Wednesday, December 14, 2011

Exchange on race

A Sr Editor of The Atlantic responds to a simplistic analysis of American racial inequality:

(HT: Alan Jacobs at 'More than 95 Theses').

Sunday, December 11, 2011

Dignan's 50 Year Plan

Here's a link to Dignan's 50 Year Plan, from the movie Bottle Rocket, that I mentioned in the sermon today (Advent 3: Why is it so Hard to Follow You?).

Sunday, December 4, 2011

Advent Sermon (2), Post 1: Topic, Link, Anne Rice.

Advent Series 2: The Questions of God - 'Who are you?'

In this sermon we look at two of the points at which people get stuck in trying to deal with Jesus: the point of initial, casual interest and the point of final decision.

Here's the quote from Anne Rice about moving from mere interest in Jesus to investigation:

I had taken in a lot of fashionable notions about Jesus…that the Gospels were ‘late’ documents, that we really didn’t know anything about him…I’d acquired many books on Jesus…. But the true investigation began in 2002…I put aside everything else and…decided that I would give myself utterly to the task of trying to understand Jesus himself and how Christianity emerged.

Thursday, December 1, 2011

Advent Sermon (1), Post 3: God Questions Us.

So, if we all struggle (because of sin) with such bias against God and his truth as seen in the previous post, how do we ever come to any knowledge of God?

Only through God.

The great theologians of the church have always taught this truth based on 1 Corinthians 2: “Only God can reveal God.” The God who reveals himself speaks personally to us, reaching out in love to his furious runaways, and exposing us to his grace and truth.

“We do not reach truth unless we allow ourselves to be exposed to and drawn by a truth which is beyond our present understanding.”Newbigin, Proper Confidence, 90

“It is as the one who overcomes our alienation from the truth that God reveals the truth…It has become possible for us to know God and to speak confidently of God only because the beloved Son who knows the Father has taken our place in our estrangement from God and has made it possible to come to a true knowledge of God through him.
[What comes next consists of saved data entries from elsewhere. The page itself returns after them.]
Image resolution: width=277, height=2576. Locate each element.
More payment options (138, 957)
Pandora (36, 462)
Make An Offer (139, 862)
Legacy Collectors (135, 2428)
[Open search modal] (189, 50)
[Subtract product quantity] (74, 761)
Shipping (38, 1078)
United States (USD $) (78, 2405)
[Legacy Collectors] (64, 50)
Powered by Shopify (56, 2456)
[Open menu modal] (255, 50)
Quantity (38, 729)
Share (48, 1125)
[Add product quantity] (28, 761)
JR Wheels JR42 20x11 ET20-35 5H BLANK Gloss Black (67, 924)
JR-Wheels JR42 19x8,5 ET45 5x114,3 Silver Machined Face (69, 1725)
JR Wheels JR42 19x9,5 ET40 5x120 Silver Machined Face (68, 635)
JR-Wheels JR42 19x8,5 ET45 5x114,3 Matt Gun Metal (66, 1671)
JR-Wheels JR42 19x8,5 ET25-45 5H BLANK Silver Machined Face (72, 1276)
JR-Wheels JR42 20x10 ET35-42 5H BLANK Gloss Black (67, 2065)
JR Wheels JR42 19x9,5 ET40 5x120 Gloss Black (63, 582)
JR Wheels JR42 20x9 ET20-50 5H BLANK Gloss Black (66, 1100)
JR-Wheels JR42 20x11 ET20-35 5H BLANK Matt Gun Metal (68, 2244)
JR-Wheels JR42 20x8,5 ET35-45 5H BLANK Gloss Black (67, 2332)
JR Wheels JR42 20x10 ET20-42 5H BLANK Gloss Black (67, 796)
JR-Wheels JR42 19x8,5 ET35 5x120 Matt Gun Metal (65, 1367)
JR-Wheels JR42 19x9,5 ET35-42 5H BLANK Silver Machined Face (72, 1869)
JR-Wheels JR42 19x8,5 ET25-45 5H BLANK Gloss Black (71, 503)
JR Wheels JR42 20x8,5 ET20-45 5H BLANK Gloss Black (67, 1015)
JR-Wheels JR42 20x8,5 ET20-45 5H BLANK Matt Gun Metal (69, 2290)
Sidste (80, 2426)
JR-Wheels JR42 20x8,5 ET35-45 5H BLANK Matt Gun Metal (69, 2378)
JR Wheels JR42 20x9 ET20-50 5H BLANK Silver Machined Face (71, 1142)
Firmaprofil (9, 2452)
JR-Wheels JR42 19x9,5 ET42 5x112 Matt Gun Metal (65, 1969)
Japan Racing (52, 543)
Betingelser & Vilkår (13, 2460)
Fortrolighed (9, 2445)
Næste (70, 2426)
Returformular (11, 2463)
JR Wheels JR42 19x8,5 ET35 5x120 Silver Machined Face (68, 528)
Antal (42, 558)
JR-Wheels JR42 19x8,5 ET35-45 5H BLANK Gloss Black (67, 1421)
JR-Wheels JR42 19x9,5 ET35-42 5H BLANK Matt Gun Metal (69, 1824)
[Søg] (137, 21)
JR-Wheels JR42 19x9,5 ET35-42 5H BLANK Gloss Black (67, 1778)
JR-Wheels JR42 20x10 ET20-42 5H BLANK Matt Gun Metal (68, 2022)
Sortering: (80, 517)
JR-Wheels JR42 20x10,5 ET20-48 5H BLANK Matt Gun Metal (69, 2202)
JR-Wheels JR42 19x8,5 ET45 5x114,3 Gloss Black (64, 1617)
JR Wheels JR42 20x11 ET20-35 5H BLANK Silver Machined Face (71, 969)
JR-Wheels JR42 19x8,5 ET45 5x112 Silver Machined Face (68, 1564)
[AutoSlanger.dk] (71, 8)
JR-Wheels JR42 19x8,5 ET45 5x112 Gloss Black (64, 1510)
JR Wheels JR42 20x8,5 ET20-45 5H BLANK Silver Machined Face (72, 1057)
So the revelation of God given to us in him is not a matter of coercive demonstration but of grace, of a love that forgives and invites.” Ibid., 78.

“Because ultimate reality [God] is personal, God’s address to us is a word conveying his purpose and promise, a word which may be heard or ignored, obeyed or disobeyed. Faith comes by hearing, and unbelief is disobedience.” – Ibid., 14.

This whole sermon series is about us questioning God. But it’s really more about how God questions us; how he often responds to our questions with questions of his own that are his ‘answer’ to us.

God the Father addresses us through Jesus Christ by the Holy Spirit, reforms us through his questions, and leads us to himself.

“That is the truth which we cannot tell ourselves. We can only let it question us and press itself upon us in its majesty and ultimateness for our recognition and worship. That is what takes place still when we are face to face with the Truth of God as it is in Jesus, for through its questioning of us in answer to our questions, it does not hold itself aloof from us, so throwing us back upon ourselves for the verification and the answer we need…” (Torrance, ‘Questioning in Christ,’122). Rather, God lays “hold of us in our blind hostile questioning in the dark to change it into something that brings light and truth.” (Ibid., 125).

“Genuine questioning here leads to the disclosure and recognition of the Truth in its own majesty and sanctity and authority, which cannot be dragged down in order to be controlled by us. It is the prerogative of the ultimate Truth, the Truth of God, that it reigns and is not at our disposal, that it is, and cannot be established by us, Truth that is ultimate in its identity with the Being and Activity of God and cannot be dominated by man, Truth that is known only by pure grace on God’s part and in thankful acknowledgement on our part. In the last resort it is we who are questioned by the Truth, and it is only as we allow ourselves to be questioned by it that it stands forth before us for our recognition and acknowledgement.” (Ibid., 121, slightly paraphrased).